STATED EXERCISE :: Please rewrite the data below as a Markdown table with the columns Row and Line. Begin at the line that has "Image resolution: width=1288", stop after the line that has "Click the Settings", skip blank lines, and leave the pictures out.

RAW RECORDS ::
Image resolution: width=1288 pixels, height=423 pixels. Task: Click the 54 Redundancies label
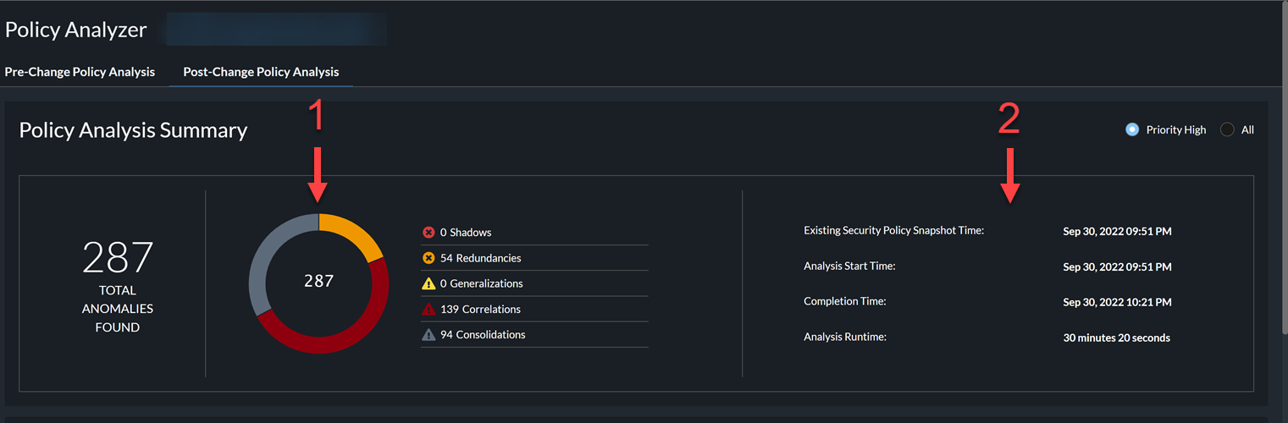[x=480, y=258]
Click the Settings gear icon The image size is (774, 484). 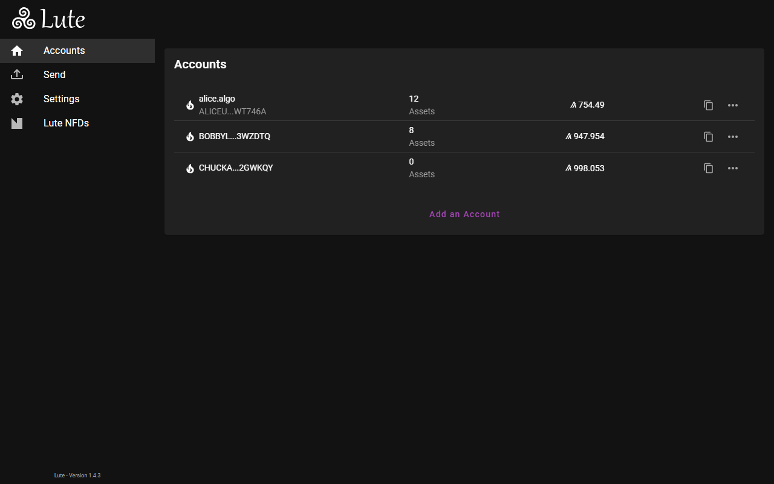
--
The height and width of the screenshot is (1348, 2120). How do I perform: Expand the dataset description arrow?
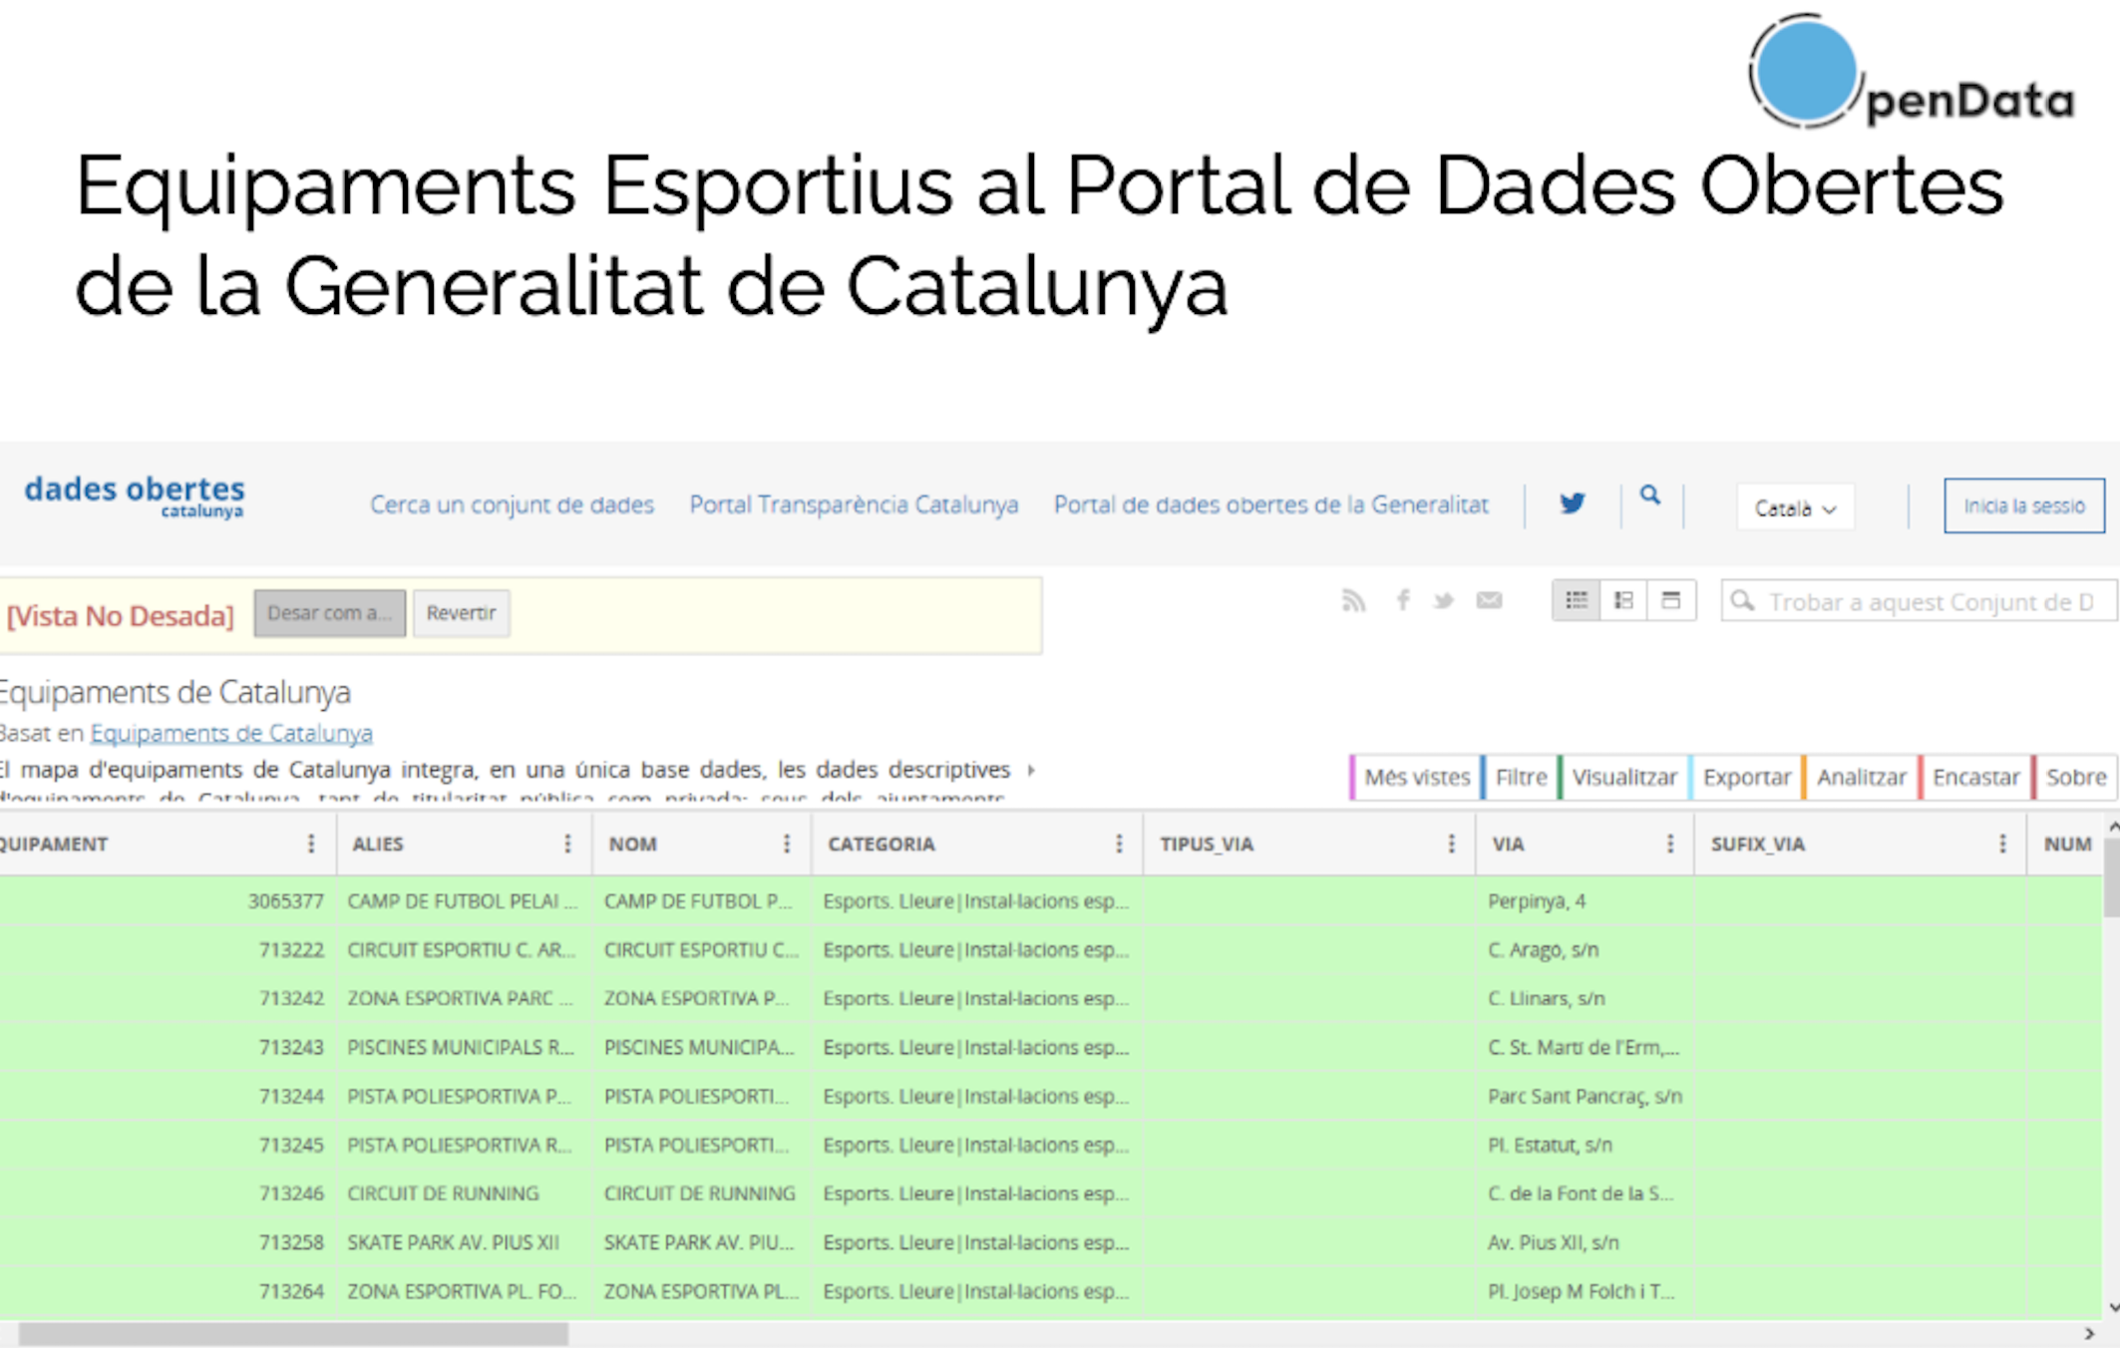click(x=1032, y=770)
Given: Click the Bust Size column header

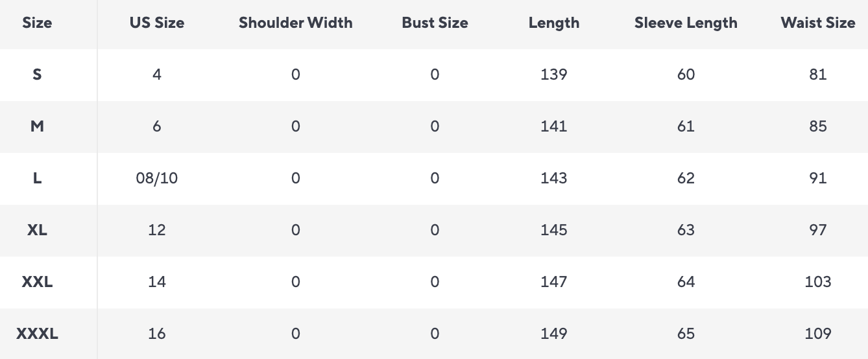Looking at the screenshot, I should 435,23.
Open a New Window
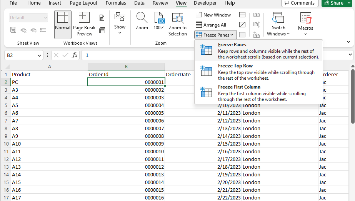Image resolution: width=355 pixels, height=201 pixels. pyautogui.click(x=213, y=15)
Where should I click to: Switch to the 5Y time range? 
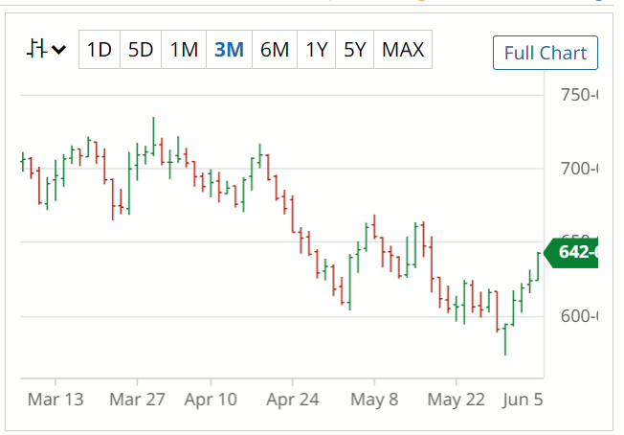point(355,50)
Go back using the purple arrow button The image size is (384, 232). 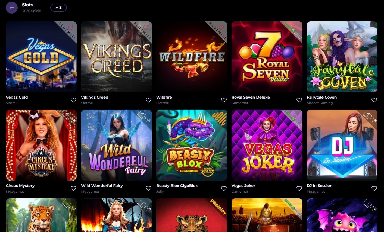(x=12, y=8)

CORRECT ANSWER ::
| Row | Line |
|---|---|
| 1 | Image resolution: width=1288 pixels, height=423 pixels. Task: Click the 54 Redundancies label |
| 2 | [x=480, y=258] |
| 3 | Click the Settings gear icon The image size is (774, 484).  |